Local landlords have their own concerns. Many of the landlords whom Seattle real estate attorney Brian Danzig counsels worry about the security, insurance and legal implications of leasing to a tenant in the cannabis business. A number of his clients say they’d be happy to lease to cannabusiness tenants, provided they’re not put at legal risk themselves. But the “vast majority” of them don’t want anything to do with tenants in the industry, says Danzig, a Gordon Thomas Honeywell partner and chair of their Seattle Real Estate group.
The list of obstacles goes on: Dispensaries and retailers aren’t eligible for the same federal tax deductions that most U.S. companies are, because the federal government considers them drug traffickers.
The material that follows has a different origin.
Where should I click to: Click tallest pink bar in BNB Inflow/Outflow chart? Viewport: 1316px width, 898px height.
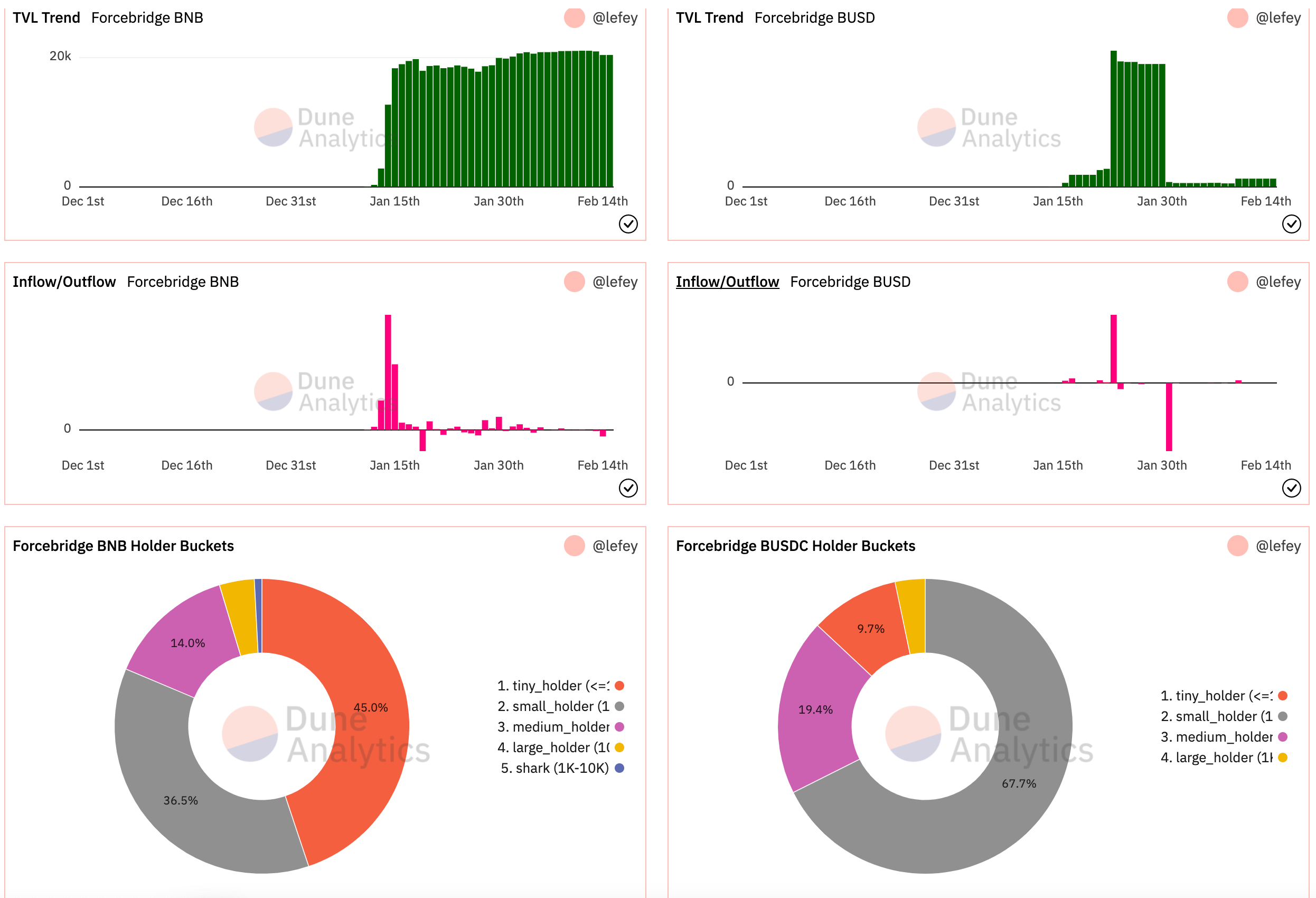pyautogui.click(x=388, y=362)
Without a bank account or credit card, they’re stuck running a cash-based business. Those that do land a banker—often by presenting themselves as a “wellness provider” instead of a pot purveyor—run the risk of getting their personal and professional accounts closed once the bank catches on. Above all, receiving a shutdown letter from the Drug Enforcement Administration (DEA) is not outside the realm of possibility.
Betting on success
Washington has a lot to iron out before recreational weed can succeed here: whether quality control of regulated pot will be enough to entice black market customers; how to reconcile the unregulated medical cannabis market with the regulated recreational market; how to collect taxes and licensing fees from a cash-based industry; the best way to test drivers for cannabis DUIs; keeping adult-use marijuana out of the hands of minors, to name a few.
Along with Colorado, Washington’s success or failure could determine whether other states dive into the recreational-weed fray. (Although voters shot down Oregon’s Measure 80 in November, there’s talk of it reappearing on the ballot in 2014.)
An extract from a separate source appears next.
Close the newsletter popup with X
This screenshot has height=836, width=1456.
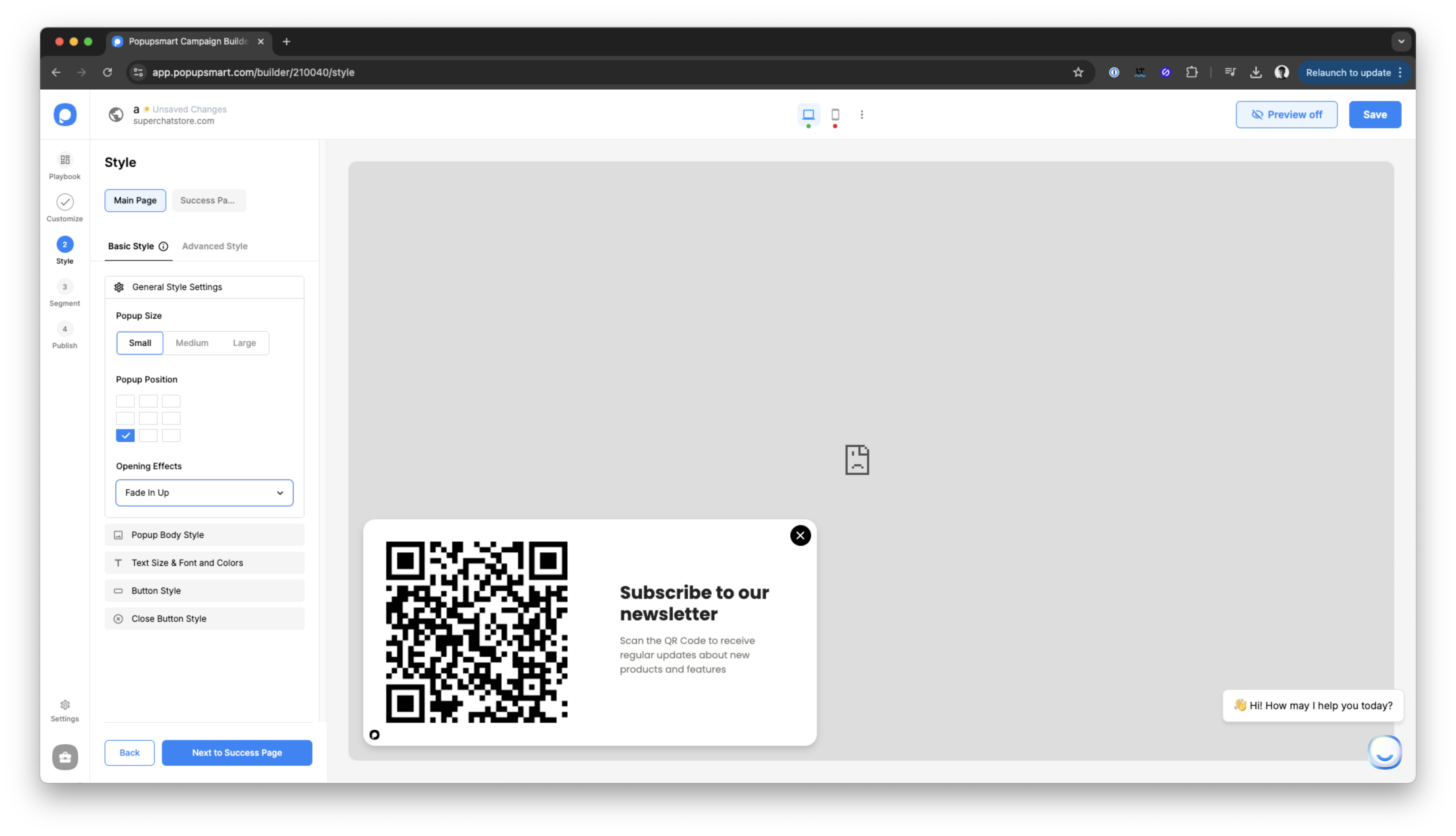[800, 535]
“We’re in a very different place than we were with the repeal of alcohol prohibition,” says Alison Holcomb, drug policy director of Washington’s ACLU chapter and chief author of I-502. “In order to make sure other states aren’t going to worry that the sky’s going to fall, we need to make sure that we don’t have significant negative public health and public safety consequences.”
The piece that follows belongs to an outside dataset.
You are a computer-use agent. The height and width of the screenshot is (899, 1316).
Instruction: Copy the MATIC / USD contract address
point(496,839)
With the legal ban lifted, Holcomb anticipates more adults lighting up in the state, at least initially. She’s hopeful that public health strategies similar to those that have worked to reduce cigarette smoking among minors, including television bans on cigarette ads, will help thwart a rise in the number of kids using marijuana. Same goes for the Liquor Control Board bans on cannabis ads targeting minors. But, she concedes, the state’s pot regulations are a work in progress: “It’s going to continue evolving and changing. There’s going to be messiness.” (Above: Washington state’s strict security regulations for marijuana businesses are a boon for Daniel Williams of Canna Security America, based in Colorado.)
Washington’s potpreneurs say they’re up to the challenge.
“I think that as an agricultural crop, cannabis in Washington will be second only to apples,” says Privateer Holdings’ Kennedy. Having spent two months crunching the numbers “about 20 different ways,” he and his business partners are confident their gamble will bear fruit.
“The profit potential for the companies that we’re looking at and the companies that we’re investing in is very large,” Kennedy says. “Otherwise, we wouldn’t be doing what we’re doing.